Decided March 25, 2009
- Full case name: Puckett v. United States
- Citations: 556 U.S. 129 (more)

Holding
- Rule 52(b)'s plain error test applies to challenges of whether the prosecutor failed to follow through on a plea bargain, so those challenges generally cannot be made for the first time on appeal.

Court membership
- Chief Justice John Roberts Associate Justices John P. Stevens · Antonin Scalia Anthony Kennedy · David Souter Clarence Thomas · Ruth Bader Ginsburg Stephen Breyer · Samuel Alito

Case opinions
- Majority: Scalia, joined by Roberts, Kennedy, Thomas, Ginsburg, Breyer, Alito
- Dissent: Souter, joined by Stevens

Laws applied
- Federal Rules of Criminal Procedure

= Puckett v. United States =

Puckett v. United States, , was a United States Supreme Court case in which the court held that Rule 52(b)'s plain error test applies to challenges of whether the prosecutor failed to follow through on a plea bargain, so those challenges generally cannot be made for the first time on appeal.

==Background==

In exchange for petitioner Puckett's guilty plea, the prosecution agreed to request (1) a three-level reduction in his offense level under the Federal Sentencing Guidelines on the ground that he had accepted responsibility for his crimes; and (2) a sentence at the low end of the applicable Guidelines range. The federal District Court accepted the plea.
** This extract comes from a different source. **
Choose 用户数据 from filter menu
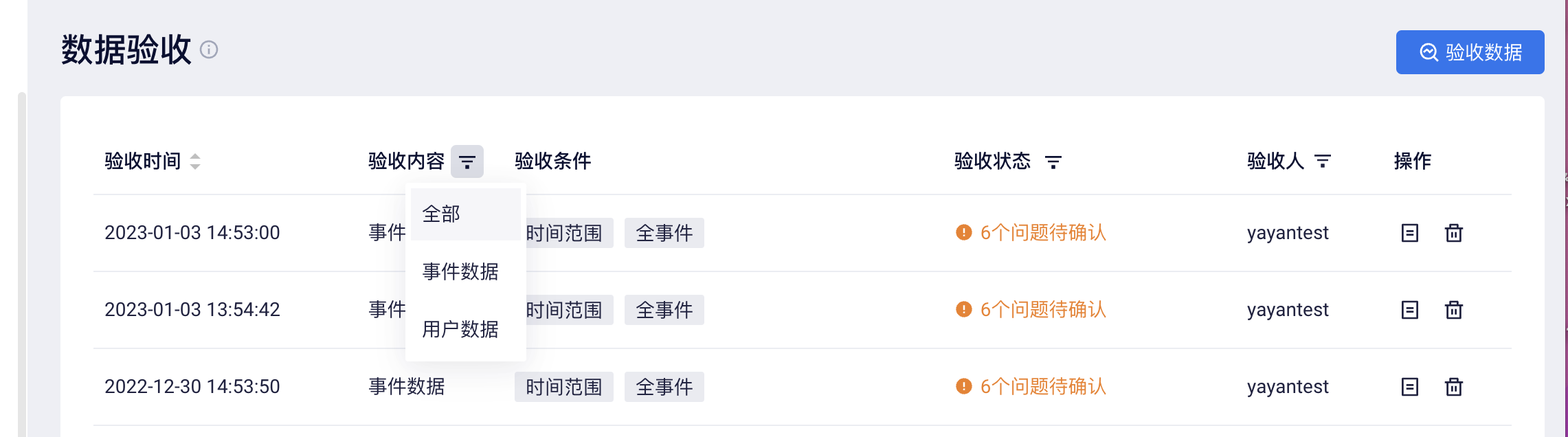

However, before Puckett was sentenced, he assisted in another crime. As a result, the prosecution opposed any reduction in Puckett's offense level, and the District Court denied the three-level reduction. On appeal, Puckett raised for the first time the argument that by backing away from its reduction request, the Government had broken the plea agreement.

The Fifth Circuit Court of Appeals found that Puckett had forfeited that claim by failing to raise it below; applied Federal Rule of Criminal Procedure Rule 52(b)'s plain-error standard for unpreserved claims of error; and held that, although the error had occurred and was obvious, Puckett had not satisfied the third prong of plain-error analysis in that he failed to demonstrate that his ultimate sentence was affected, especially since the District Judge had found that acceptance-of-responsibility reductions for defendants who continued to engage in criminal activity were so rare as "to be unknown."

==Opinion of the court==

The Supreme Court issued an opinion on March 25, 2009.